EXERCISE OBJECTIVE = Please report, as a bare number, how many lines below include the string "agent".

SOURCE MATERIAL =
--------------------------------
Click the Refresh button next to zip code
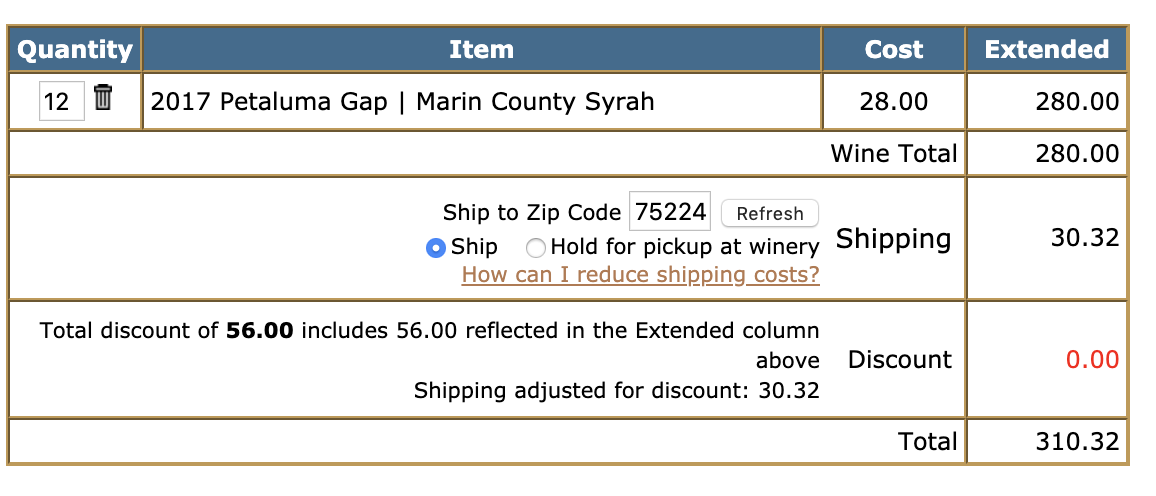The height and width of the screenshot is (496, 1156). pos(770,214)
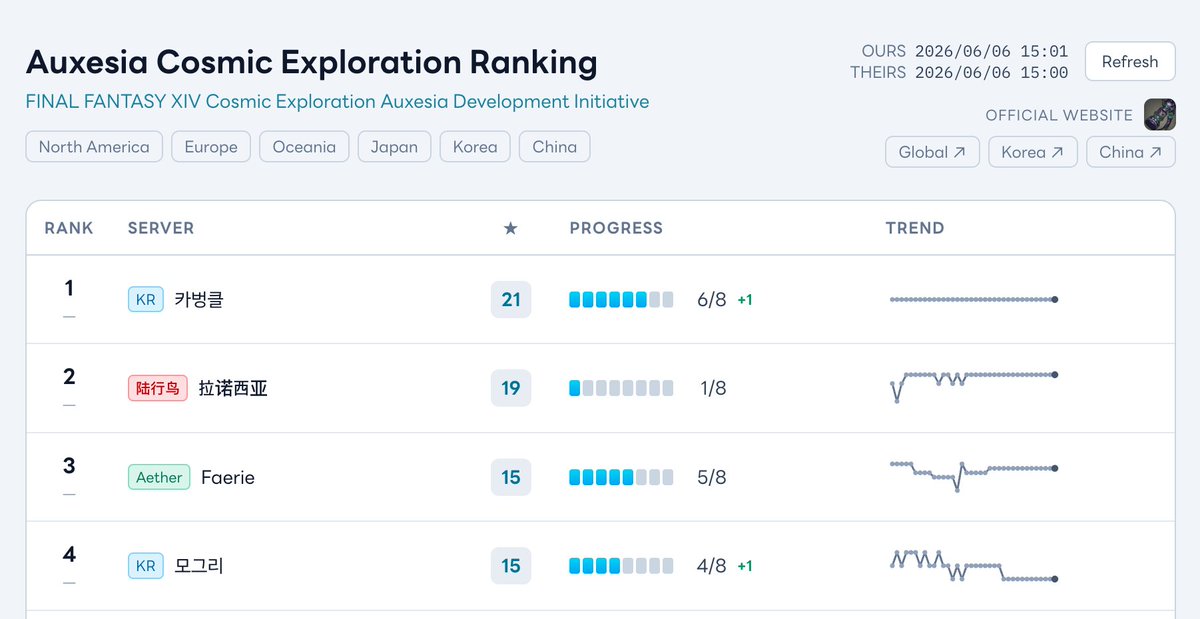Click the 陆行鸟 datacenter tag
Image resolution: width=1200 pixels, height=619 pixels.
[x=158, y=388]

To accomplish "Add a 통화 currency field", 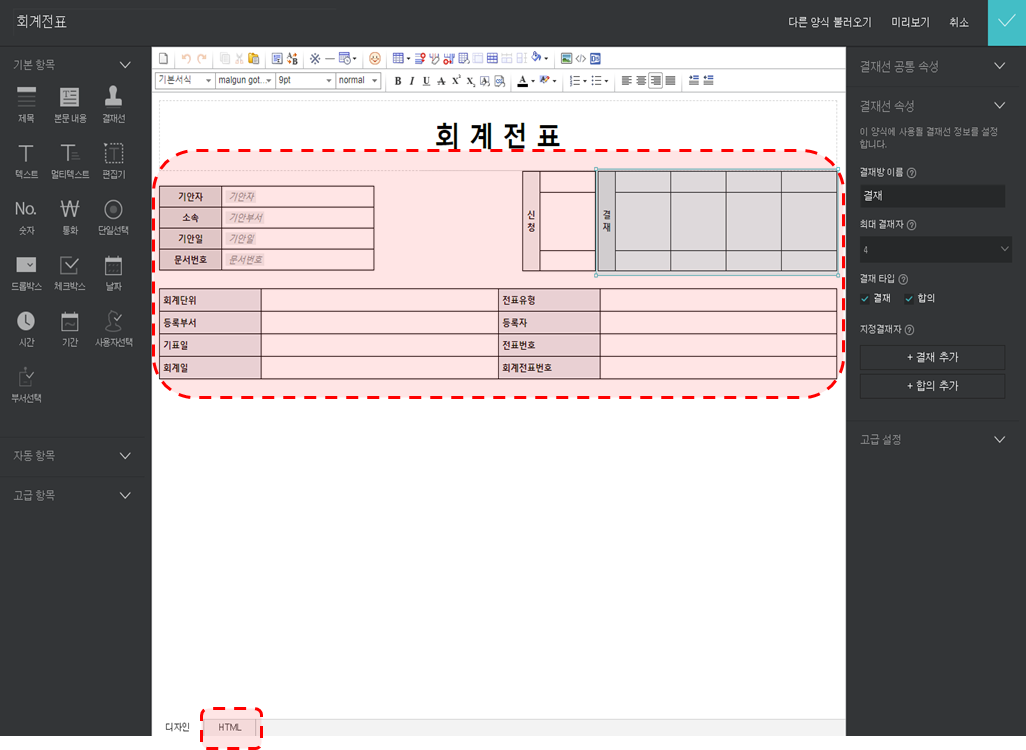I will tap(70, 216).
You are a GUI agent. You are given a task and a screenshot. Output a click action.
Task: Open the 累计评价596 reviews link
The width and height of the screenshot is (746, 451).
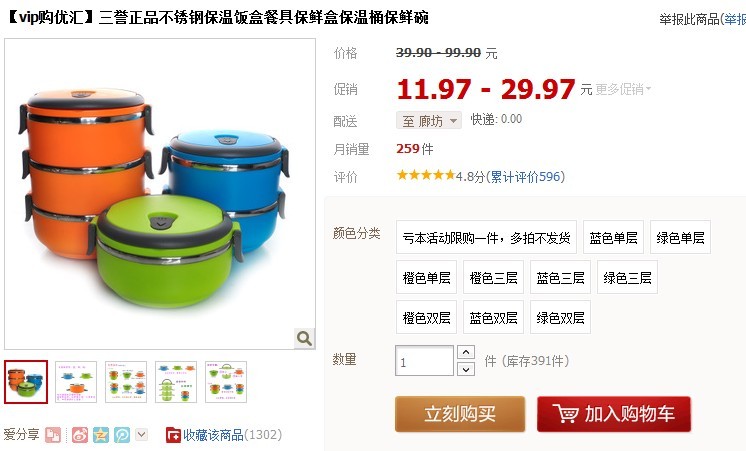point(525,177)
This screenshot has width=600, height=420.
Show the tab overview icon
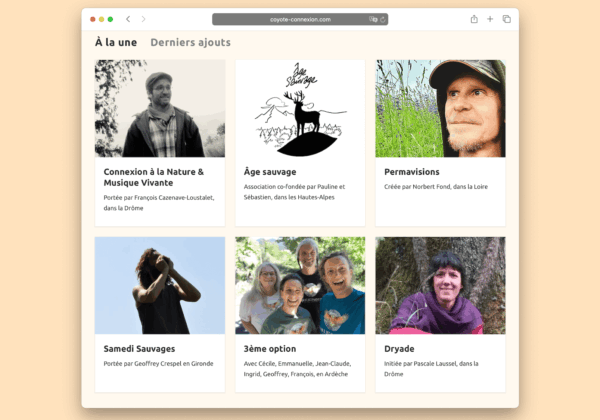(506, 19)
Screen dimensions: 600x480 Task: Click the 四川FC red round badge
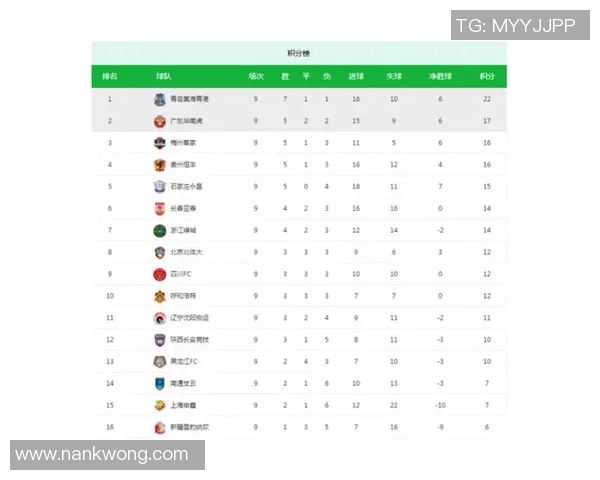coord(159,274)
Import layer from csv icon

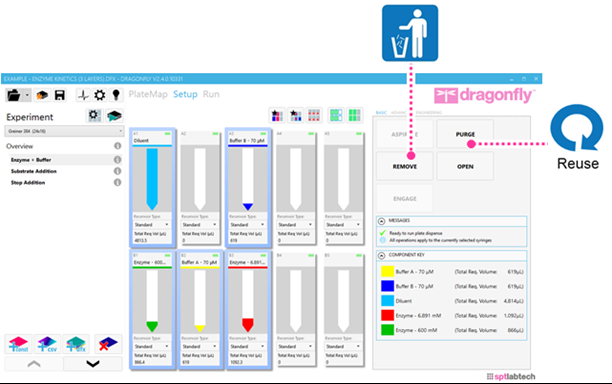pyautogui.click(x=47, y=344)
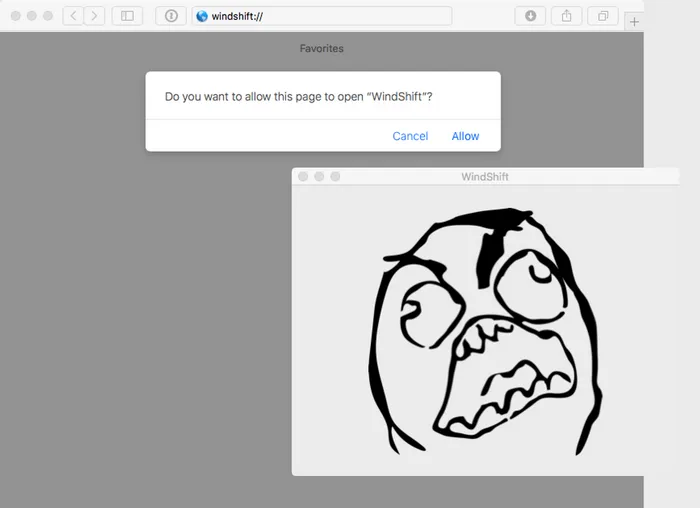Show the tab overview
The width and height of the screenshot is (700, 508).
[x=603, y=16]
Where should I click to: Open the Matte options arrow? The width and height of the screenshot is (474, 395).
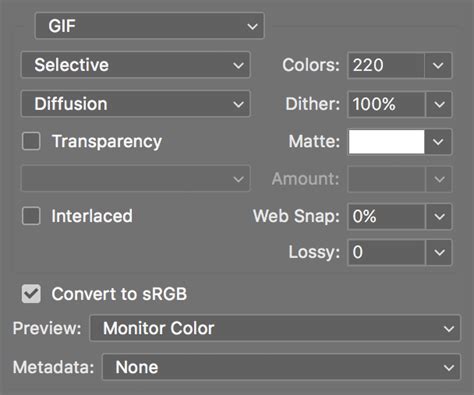439,142
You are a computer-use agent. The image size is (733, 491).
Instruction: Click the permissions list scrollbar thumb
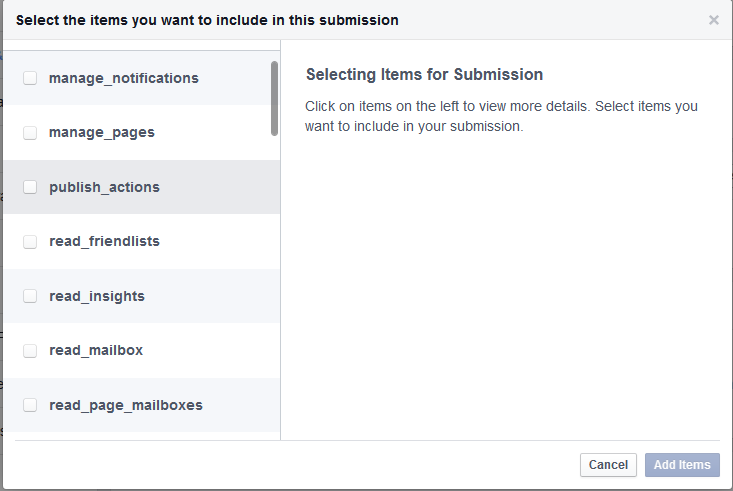pyautogui.click(x=275, y=98)
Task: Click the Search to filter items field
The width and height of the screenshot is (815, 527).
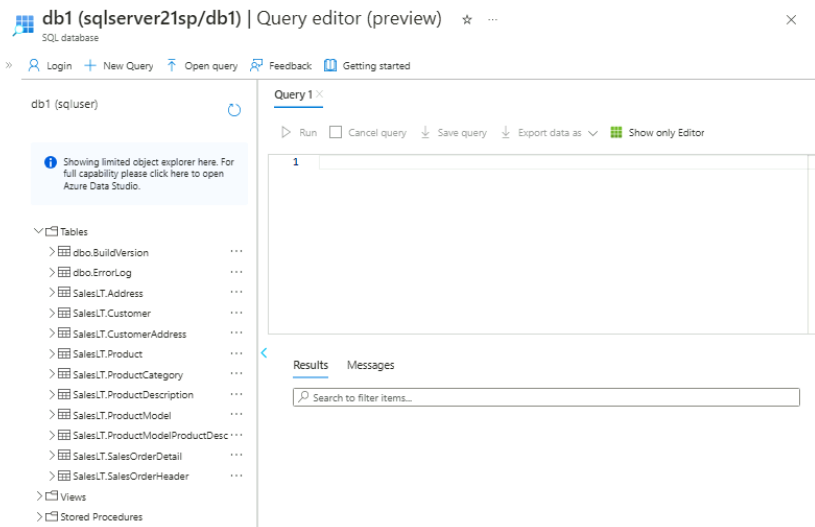Action: pos(546,398)
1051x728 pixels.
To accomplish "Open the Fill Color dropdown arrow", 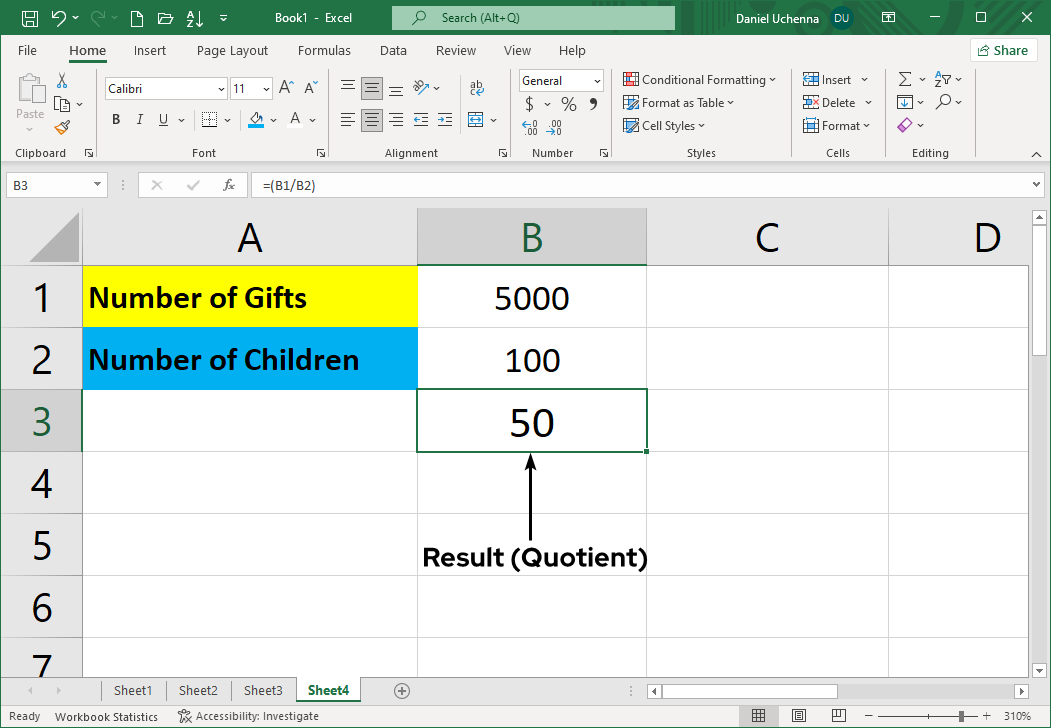I will 271,119.
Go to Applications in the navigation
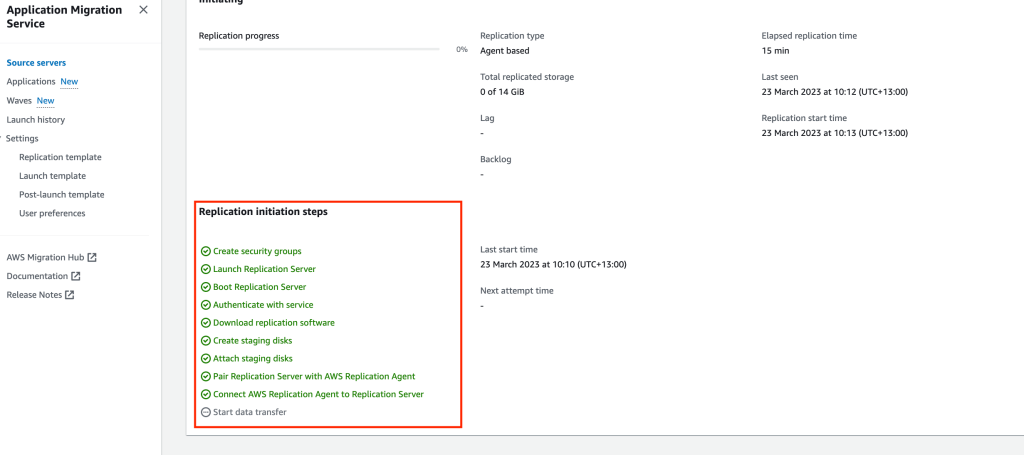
--------------------------------
WRITTEN REPLY = 2